From now till 28 October 2012, the Asian Civilisations Museum in Singapore will be exhibiting the Aga Khan Museum collection, which comprises over one thousand artefacts and artworks across one thousand years history.
Treasures of the Aga Khan Museum: Architecture in the Islamic World is segmented into 5 sections: The Fortress and the City, which features architectural elements and depictions of fortified towns; Sacred Typographies, which explores the sites and monuments of Islamic pilgrimage through paintings and drawings; Religious and Funerary Architecture, which looks at the residences of royal families; and Gardens, Pavilions and Tents, which examines palace life when it is extended into nature.
While the exhibition is similar to the ones that have been staged in St Petersburg and Kuala Lumpur, the paintings and objects will be presented in innovative ways, including five-metre-high reproductions of details taken from miniatures, an iPad-driven interactive display that allows visitors to create geometric artworks typical of Islamic art, and 15th/16th century muqarnas (three-dimensional decoration) mounted over a mirror that invite a fresh outlook to the architectural elements.

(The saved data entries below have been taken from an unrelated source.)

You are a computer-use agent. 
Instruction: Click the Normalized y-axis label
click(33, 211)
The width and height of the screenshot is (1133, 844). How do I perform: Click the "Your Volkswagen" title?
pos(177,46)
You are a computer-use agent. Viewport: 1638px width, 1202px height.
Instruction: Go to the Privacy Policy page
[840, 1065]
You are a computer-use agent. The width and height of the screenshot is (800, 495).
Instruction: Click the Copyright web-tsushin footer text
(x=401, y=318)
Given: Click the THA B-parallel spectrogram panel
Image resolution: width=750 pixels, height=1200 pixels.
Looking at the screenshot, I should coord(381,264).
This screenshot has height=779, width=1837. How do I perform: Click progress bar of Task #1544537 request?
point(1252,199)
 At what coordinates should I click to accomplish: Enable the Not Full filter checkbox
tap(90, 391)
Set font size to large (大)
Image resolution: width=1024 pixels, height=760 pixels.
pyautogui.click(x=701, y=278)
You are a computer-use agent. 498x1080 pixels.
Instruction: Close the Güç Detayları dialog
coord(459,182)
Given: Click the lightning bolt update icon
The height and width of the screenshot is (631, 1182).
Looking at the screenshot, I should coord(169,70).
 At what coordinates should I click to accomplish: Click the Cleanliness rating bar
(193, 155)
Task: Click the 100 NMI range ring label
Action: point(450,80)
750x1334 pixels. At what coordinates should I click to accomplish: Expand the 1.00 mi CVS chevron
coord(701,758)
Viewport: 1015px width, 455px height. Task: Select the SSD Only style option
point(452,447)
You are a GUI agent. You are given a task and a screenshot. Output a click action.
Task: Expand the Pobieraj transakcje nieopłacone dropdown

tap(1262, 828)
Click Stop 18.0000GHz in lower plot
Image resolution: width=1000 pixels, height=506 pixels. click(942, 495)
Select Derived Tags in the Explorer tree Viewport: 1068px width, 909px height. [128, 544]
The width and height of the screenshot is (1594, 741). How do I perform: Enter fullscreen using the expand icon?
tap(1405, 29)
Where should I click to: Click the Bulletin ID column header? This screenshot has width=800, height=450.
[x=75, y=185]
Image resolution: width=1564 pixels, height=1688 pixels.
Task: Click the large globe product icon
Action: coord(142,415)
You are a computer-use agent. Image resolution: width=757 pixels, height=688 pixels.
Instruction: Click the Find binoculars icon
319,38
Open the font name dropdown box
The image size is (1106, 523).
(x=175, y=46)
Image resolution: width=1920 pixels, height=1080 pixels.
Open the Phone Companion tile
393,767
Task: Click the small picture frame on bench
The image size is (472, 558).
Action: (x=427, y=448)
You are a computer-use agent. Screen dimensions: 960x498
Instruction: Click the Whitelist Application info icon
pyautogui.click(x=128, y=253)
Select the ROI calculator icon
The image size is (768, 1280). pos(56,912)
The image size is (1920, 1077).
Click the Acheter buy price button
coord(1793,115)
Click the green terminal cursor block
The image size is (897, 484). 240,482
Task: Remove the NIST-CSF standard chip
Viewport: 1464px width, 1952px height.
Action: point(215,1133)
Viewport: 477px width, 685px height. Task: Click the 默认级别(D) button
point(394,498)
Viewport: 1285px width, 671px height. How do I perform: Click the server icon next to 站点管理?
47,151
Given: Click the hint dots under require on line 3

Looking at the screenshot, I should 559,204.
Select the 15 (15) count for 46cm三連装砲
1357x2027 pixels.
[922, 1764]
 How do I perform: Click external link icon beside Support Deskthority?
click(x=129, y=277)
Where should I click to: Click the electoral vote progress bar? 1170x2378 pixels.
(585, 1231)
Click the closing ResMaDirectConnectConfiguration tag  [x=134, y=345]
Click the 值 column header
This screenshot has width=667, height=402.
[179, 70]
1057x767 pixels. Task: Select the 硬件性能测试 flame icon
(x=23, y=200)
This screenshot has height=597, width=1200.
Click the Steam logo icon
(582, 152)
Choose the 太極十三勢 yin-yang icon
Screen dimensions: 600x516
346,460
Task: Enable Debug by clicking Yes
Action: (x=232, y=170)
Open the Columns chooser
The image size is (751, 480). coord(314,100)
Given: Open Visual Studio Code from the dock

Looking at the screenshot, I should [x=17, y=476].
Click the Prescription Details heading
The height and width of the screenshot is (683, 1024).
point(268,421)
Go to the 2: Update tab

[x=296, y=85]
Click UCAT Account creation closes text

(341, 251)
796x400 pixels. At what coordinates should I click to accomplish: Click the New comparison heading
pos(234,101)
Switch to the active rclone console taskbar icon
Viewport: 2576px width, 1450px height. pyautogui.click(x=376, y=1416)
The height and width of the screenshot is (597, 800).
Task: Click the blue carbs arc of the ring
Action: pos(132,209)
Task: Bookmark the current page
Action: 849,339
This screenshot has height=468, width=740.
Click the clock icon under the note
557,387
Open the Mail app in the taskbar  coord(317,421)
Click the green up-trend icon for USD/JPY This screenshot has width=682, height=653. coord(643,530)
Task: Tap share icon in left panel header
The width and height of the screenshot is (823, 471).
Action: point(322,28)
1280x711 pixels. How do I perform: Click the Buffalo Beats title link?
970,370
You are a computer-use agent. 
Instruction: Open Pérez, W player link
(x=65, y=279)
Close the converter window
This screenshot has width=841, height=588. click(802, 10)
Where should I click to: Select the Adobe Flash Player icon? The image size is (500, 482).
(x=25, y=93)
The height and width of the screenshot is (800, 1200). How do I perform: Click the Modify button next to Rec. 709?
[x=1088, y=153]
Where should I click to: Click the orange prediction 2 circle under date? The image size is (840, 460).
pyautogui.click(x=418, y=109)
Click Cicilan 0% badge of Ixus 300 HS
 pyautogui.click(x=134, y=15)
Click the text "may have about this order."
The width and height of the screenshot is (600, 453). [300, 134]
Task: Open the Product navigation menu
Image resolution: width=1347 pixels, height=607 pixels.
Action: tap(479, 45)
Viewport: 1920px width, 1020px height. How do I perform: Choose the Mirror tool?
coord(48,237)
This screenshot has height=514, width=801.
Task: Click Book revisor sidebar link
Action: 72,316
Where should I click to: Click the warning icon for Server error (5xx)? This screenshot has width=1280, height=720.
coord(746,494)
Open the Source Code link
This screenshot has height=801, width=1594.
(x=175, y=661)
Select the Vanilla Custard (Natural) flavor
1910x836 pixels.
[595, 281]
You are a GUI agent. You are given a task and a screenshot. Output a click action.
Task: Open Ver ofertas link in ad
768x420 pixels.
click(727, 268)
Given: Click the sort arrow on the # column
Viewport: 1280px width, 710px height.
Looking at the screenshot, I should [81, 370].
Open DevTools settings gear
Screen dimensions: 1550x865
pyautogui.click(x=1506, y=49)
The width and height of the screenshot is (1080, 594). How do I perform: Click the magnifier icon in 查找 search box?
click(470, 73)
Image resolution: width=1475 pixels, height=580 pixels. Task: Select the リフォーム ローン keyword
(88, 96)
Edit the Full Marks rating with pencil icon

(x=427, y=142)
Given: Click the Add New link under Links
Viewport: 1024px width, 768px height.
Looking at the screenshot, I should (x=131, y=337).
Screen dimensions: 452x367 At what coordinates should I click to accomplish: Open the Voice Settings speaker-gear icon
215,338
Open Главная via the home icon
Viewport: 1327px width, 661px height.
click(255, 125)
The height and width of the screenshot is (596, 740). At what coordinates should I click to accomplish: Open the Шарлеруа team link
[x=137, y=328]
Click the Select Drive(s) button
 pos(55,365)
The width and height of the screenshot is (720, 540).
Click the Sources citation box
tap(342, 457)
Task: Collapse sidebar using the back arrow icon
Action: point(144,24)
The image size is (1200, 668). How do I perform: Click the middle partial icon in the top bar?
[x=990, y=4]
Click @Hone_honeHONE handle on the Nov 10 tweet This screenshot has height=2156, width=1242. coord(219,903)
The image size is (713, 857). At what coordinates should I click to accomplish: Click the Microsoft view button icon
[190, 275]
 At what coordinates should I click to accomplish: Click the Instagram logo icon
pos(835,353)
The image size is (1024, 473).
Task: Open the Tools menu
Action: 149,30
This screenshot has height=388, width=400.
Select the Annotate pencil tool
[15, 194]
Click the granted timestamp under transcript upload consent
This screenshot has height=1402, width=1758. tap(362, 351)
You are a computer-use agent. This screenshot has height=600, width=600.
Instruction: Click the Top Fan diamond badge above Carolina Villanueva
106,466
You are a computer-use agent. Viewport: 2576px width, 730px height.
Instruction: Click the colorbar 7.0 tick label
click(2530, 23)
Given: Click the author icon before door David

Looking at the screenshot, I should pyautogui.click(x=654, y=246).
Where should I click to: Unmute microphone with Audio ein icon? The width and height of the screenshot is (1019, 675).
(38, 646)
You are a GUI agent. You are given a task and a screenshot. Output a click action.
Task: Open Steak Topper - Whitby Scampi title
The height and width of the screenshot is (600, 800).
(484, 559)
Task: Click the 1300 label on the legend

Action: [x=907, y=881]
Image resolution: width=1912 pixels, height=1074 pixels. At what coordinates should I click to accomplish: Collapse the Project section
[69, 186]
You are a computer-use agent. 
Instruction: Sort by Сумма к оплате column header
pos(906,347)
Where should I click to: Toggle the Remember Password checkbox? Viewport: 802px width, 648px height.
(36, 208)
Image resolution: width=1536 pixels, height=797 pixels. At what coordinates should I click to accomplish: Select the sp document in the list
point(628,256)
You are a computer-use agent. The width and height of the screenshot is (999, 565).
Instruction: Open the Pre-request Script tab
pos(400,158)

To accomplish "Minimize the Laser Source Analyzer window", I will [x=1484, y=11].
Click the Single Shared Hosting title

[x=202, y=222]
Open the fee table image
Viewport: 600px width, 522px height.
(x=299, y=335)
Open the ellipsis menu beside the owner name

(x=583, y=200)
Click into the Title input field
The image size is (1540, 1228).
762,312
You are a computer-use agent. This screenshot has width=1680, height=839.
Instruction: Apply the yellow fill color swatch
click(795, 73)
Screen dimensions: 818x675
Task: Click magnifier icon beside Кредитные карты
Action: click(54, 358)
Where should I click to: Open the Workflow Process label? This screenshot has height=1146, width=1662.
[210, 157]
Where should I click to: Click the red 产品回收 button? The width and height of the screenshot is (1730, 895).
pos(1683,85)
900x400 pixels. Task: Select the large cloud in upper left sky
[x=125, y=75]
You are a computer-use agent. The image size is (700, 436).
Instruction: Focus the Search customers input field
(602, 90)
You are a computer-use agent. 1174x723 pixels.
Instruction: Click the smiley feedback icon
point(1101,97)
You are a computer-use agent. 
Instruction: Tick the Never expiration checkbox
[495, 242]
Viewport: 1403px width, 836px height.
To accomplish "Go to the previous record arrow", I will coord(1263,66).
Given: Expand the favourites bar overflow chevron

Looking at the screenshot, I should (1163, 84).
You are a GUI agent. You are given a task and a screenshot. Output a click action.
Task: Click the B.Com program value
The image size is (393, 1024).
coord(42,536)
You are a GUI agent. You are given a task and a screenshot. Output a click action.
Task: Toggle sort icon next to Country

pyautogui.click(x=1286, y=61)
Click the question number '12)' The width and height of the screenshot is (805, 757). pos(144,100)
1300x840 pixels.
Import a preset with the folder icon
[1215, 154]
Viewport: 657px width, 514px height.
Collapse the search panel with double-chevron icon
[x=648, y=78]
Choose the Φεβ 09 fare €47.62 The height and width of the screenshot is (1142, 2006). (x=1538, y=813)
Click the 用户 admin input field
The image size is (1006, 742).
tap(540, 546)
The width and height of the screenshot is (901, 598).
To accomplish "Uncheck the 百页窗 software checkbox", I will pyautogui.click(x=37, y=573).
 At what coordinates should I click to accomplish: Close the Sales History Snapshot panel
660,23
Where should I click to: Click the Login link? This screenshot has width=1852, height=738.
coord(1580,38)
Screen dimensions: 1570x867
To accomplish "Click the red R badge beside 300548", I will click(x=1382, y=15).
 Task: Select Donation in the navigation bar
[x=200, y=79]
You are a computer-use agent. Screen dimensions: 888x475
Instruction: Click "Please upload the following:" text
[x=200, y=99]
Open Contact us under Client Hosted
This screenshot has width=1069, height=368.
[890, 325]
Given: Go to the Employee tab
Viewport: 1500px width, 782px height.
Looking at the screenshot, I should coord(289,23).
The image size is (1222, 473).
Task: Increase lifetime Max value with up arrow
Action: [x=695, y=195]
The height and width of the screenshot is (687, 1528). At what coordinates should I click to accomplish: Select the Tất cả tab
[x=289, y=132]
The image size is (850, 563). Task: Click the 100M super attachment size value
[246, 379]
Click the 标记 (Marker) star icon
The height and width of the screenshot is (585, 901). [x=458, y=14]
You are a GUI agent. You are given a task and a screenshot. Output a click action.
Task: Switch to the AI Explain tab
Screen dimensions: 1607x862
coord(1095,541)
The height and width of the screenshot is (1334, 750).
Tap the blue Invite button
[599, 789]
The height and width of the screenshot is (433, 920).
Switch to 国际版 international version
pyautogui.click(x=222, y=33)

To date, over 1.5 million people have viewed the collection in key museums in Europe and Asia. In 2013, the collection will go on permanent display at the Aga Khan Museum in Toronto, Canada.
In other news…
Recently, the Aga Khan Award had announced that it was doubling its prize money to US$1 million in the next cycle, to be held in 2013 (see our report here). Nominations are now being accepted through to 15 September 2012. Winners of the Aga Khan Award in this region include WOHA’s 1 Moulmein Rise, The Petronas Towers in Kuala Lumpur, Malaysia, and a Bridge School in Xiashi, Fujian Province, China.